• QUOTED PASSAGE
+ + + +
Alternatively, we may re-write the bound as

\beq
F \lae {105\ {\rm GeV} \over \sqrt{N_D}} \left( {M/g \over 1\ {\rm
TeV}}\right)^{1\over 2}
\eeq

\noindent
If $M/g$ is of order 1 TeV, it is necessary that the sector
responsible for top quark mass generation {\em not} give rise to the
bulk of EWSB.  This is essentially what happens in multiscale models
\cite{multi,chiraltc} and in top-color assisted technicolor
\cite{top-color}.


\subsection{Indirect Contributions}

A second class of potentially dangerous contributions come from
isospin violation in the technifermion mass spectrum.  In a manner
analogous to the contribution\cite{Drho} of the $t-b$ mass splitting to $\Delta
\rho$, any difference in the dynamical masses of two technifermions in
the {\em same} doublet will give rise to deviations in the $\rho$
parameter from one. The size of this effect can be estimated \`a la
Pagels-Stokar\cite{pagels},

\beq
\Delta \rho_* \propto {N_D\, d \over 16 \pi^2}
\left({\Sigma_U(0) - \Sigma_D(0)}\over v\right)^2~~,
\eeq

\noindent
where $N_D$ and $d$ are the the number of doublets and dimension of
the technicolor representation respectively.  Since we require $\Delta
\rho_* \lae 0.4$\%, the equation above implies

\beq
N_D\, d \left({\Delta\Sigma(0)\over m_t}\right)^2 \lae 1.3 \, \, .
+ + + +
• AIM 1
Please rewrite the records from the line with "At what coordinates should I click to accomplish: Toggle" up to and including the line with "tap(348, 113)", replacing "Viewport" with "Window" and keeping everything else the same.

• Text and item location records
+ + + +
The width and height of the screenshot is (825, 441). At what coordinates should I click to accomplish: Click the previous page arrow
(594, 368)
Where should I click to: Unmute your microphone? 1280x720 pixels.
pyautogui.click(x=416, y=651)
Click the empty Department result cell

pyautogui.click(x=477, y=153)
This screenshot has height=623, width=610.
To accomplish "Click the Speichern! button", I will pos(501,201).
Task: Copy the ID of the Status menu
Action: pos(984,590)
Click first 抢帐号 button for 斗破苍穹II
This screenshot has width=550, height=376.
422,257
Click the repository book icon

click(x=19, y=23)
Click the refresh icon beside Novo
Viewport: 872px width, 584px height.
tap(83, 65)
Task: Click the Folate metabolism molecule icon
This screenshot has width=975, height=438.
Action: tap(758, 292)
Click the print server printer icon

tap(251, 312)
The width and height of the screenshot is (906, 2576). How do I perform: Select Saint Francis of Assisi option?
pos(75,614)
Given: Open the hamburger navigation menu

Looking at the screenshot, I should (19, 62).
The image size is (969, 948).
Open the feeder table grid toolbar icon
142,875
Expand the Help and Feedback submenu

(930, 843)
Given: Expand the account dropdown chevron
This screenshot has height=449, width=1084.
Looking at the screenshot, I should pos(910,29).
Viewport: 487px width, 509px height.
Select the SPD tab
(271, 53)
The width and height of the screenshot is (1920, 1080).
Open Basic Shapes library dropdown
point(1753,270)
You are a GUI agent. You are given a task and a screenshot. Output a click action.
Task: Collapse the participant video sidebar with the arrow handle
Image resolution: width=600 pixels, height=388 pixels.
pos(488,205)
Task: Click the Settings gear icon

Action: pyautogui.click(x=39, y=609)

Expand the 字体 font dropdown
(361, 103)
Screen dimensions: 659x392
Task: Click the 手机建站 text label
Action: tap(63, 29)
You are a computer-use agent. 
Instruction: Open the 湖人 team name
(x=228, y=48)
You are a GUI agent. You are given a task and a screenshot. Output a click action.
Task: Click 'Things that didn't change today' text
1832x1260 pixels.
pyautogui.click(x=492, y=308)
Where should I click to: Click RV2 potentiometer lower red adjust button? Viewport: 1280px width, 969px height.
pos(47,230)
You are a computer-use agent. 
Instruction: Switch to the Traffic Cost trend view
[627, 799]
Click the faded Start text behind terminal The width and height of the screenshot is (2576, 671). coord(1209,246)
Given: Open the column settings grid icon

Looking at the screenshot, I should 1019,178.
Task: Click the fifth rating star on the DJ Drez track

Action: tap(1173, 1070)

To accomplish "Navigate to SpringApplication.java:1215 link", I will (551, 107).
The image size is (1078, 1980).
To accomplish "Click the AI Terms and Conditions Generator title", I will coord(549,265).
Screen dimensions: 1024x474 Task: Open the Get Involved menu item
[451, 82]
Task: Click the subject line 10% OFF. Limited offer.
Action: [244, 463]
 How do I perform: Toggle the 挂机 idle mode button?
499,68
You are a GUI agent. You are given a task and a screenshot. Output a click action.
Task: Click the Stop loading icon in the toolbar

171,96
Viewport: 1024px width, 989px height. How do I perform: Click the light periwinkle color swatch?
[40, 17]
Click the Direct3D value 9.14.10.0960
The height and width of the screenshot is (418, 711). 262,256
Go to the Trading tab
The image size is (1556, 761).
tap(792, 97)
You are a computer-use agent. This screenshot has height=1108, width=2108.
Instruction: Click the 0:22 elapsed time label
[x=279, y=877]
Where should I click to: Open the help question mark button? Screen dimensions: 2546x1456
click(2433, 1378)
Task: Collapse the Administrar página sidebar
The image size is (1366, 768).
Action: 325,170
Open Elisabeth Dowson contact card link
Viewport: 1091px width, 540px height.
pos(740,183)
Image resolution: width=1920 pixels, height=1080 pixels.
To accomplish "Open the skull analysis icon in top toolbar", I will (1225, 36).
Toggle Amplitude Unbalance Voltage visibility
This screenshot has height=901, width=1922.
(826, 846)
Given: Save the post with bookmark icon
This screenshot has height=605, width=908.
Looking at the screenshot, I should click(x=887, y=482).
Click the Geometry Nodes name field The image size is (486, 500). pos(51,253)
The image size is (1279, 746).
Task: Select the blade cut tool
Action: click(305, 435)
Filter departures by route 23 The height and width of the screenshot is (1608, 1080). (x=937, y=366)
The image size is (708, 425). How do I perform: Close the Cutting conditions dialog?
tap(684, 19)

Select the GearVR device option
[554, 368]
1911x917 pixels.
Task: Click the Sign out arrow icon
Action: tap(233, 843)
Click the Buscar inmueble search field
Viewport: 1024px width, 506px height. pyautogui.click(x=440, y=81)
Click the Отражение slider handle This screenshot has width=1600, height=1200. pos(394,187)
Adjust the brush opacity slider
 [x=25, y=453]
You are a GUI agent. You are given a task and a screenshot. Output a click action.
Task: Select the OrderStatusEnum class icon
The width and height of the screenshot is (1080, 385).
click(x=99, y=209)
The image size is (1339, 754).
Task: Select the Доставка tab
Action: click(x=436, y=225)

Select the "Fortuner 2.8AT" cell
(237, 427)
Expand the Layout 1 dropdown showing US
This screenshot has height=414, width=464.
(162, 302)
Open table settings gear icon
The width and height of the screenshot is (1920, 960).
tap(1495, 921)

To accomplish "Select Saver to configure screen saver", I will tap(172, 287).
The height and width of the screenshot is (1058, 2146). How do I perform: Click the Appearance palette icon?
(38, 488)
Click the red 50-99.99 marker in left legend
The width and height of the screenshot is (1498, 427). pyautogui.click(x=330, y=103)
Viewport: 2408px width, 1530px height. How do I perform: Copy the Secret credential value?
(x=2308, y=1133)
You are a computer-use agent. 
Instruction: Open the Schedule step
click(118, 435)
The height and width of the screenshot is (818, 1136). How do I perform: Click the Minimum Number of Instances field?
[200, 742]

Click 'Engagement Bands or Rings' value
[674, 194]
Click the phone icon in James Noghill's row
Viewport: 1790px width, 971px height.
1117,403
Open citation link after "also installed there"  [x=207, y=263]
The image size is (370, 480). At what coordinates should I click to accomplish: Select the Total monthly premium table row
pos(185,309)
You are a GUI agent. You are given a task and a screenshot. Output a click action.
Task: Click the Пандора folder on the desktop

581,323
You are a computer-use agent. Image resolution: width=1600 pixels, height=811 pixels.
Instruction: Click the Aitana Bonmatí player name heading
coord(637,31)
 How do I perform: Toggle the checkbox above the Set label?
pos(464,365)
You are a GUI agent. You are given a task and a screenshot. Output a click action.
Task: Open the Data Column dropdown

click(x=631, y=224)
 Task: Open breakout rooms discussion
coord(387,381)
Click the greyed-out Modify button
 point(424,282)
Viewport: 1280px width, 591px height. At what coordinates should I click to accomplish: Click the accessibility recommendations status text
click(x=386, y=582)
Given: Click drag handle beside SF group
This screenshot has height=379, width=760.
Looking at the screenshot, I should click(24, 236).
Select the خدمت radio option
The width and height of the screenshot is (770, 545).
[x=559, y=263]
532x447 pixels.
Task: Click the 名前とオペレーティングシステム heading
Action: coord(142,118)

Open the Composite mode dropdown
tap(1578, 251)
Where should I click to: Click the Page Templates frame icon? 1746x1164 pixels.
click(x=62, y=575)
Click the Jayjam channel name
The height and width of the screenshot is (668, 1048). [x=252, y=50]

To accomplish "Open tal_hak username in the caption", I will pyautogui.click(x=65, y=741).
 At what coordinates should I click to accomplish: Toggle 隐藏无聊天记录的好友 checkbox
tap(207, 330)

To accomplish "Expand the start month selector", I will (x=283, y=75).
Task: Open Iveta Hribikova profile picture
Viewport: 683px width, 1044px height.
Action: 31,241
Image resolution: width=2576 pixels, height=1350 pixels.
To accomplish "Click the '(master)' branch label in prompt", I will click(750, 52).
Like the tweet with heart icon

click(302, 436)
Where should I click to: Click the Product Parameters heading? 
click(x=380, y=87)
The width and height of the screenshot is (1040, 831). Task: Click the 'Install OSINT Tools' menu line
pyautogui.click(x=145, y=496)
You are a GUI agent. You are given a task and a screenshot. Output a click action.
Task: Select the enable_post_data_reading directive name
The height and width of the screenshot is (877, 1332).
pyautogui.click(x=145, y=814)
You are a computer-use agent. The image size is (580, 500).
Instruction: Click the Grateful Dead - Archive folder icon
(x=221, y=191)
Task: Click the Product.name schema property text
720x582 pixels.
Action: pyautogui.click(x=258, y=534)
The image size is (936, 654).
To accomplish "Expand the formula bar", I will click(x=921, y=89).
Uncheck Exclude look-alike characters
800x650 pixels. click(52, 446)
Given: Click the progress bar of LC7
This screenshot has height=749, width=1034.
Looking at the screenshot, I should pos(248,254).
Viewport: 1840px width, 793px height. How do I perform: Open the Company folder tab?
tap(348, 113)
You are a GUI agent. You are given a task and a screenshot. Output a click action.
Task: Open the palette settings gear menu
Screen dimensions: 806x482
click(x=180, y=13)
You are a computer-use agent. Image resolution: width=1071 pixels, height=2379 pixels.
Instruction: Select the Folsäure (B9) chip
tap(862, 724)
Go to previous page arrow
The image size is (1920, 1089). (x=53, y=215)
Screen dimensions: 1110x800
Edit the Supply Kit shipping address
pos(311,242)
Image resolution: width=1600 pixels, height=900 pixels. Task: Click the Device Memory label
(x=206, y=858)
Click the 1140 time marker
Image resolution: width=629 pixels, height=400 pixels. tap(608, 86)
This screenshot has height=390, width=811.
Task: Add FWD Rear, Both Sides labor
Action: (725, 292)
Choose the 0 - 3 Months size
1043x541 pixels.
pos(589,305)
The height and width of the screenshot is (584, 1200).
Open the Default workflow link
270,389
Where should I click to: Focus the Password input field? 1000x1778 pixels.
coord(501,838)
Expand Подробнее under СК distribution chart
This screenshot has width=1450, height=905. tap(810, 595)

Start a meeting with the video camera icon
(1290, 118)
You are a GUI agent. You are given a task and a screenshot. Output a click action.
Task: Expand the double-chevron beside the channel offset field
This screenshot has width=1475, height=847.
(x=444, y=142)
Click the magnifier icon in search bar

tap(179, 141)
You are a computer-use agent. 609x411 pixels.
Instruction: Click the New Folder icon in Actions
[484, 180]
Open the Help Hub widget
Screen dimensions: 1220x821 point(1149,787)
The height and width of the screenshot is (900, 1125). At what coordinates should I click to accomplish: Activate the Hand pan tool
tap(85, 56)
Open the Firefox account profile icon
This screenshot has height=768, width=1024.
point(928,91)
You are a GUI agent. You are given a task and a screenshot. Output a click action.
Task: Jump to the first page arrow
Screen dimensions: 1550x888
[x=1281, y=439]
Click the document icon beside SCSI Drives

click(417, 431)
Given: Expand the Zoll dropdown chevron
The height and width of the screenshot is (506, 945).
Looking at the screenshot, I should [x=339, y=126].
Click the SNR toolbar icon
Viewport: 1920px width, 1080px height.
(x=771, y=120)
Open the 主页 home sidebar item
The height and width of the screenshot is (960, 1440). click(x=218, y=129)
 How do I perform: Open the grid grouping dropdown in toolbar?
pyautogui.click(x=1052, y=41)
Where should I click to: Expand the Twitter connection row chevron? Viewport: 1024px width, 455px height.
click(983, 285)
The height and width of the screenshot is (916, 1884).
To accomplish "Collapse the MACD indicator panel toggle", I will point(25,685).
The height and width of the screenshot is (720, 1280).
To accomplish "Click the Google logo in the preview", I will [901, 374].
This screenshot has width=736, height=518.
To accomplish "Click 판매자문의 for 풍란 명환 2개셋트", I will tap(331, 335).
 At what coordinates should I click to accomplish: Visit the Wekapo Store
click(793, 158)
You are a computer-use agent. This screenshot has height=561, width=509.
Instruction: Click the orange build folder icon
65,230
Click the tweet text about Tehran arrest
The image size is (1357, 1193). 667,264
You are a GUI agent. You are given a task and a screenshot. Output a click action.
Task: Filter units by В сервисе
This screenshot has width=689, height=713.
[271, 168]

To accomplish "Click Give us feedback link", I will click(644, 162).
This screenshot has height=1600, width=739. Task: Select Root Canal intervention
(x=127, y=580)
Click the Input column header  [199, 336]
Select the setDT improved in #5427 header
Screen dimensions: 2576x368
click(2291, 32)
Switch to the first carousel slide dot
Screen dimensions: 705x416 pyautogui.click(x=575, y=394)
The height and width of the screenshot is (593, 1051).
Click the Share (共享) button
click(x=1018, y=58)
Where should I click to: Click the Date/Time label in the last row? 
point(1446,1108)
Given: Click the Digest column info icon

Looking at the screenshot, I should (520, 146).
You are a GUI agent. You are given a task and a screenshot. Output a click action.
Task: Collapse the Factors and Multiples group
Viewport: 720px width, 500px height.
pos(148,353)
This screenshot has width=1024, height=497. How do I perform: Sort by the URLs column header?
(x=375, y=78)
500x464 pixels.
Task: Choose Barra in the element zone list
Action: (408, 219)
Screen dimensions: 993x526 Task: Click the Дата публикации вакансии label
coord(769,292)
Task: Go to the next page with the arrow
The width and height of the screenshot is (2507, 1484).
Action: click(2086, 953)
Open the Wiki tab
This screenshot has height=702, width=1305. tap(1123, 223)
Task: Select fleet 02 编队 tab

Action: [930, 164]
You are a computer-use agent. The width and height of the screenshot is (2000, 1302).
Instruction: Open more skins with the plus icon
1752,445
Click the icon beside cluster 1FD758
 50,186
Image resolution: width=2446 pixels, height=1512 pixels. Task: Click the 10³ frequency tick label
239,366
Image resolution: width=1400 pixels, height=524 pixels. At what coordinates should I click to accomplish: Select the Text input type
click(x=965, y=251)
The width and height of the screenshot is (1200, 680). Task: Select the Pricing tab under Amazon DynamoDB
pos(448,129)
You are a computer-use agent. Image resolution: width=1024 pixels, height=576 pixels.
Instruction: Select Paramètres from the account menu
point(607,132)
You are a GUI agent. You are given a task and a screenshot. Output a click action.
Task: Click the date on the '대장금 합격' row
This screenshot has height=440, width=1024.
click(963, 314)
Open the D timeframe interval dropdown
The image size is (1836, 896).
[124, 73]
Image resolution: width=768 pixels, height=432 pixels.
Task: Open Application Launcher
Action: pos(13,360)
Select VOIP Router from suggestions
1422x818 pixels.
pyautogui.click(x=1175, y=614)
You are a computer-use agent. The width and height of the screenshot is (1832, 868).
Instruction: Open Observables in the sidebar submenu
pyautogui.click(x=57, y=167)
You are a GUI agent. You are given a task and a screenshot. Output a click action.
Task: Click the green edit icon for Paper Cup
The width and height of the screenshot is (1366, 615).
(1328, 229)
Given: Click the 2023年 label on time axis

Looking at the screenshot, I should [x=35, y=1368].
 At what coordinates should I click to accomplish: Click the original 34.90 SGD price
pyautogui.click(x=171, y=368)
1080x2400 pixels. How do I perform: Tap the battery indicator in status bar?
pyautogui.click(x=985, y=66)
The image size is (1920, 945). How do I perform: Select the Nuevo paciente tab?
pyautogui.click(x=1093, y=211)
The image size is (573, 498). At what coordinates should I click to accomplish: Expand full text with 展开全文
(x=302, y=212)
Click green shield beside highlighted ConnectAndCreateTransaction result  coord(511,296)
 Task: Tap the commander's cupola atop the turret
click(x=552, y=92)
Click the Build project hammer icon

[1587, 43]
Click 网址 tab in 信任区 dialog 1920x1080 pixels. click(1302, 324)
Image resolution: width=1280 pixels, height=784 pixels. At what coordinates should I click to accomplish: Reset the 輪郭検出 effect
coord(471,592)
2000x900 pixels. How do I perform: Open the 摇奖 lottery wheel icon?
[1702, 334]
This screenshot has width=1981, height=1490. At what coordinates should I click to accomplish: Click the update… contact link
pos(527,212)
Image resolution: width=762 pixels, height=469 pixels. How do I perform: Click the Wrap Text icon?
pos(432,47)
+ + + +
• AIM 2
List every citation key that appears inside a \cite command in the technicolor passage.

• WRITTEN ANSWER 1
 At what coordinates should I click to accomplish: Toggle 隐藏无聊天记录的好友 checkbox
tap(207, 330)

To accomplish "Expand the start month selector", I will (x=283, y=75).
Task: Open Iveta Hribikova profile picture
Window: 683px width, 1044px height.
Action: 31,241
Image resolution: width=2576 pixels, height=1350 pixels.
To accomplish "Click the '(master)' branch label in prompt", I will click(750, 52).
Like the tweet with heart icon

click(302, 436)
Where should I click to: Click the Product Parameters heading? 
click(x=380, y=87)
The width and height of the screenshot is (1040, 831). Task: Click the 'Install OSINT Tools' menu line
pyautogui.click(x=145, y=496)
You are a GUI agent. You are given a task and a screenshot. Output a click action.
Task: Select the enable_post_data_reading directive name
The height and width of the screenshot is (877, 1332).
pyautogui.click(x=145, y=814)
You are a computer-use agent. The image size is (580, 500).
Instruction: Click the Grateful Dead - Archive folder icon
(x=221, y=191)
Task: Click the Product.name schema property text
720x582 pixels.
Action: pyautogui.click(x=258, y=534)
The image size is (936, 654).
To accomplish "Expand the formula bar", I will click(x=921, y=89).
Uncheck Exclude look-alike characters
800x650 pixels. click(52, 446)
Given: Click the progress bar of LC7
This screenshot has height=749, width=1034.
Looking at the screenshot, I should pos(248,254).
Window: 1840px width, 793px height. How do I perform: Open the Company folder tab?
tap(348, 113)

• WRITTEN ANSWER 2
multi
chiraltc
top-color
Drho
pagels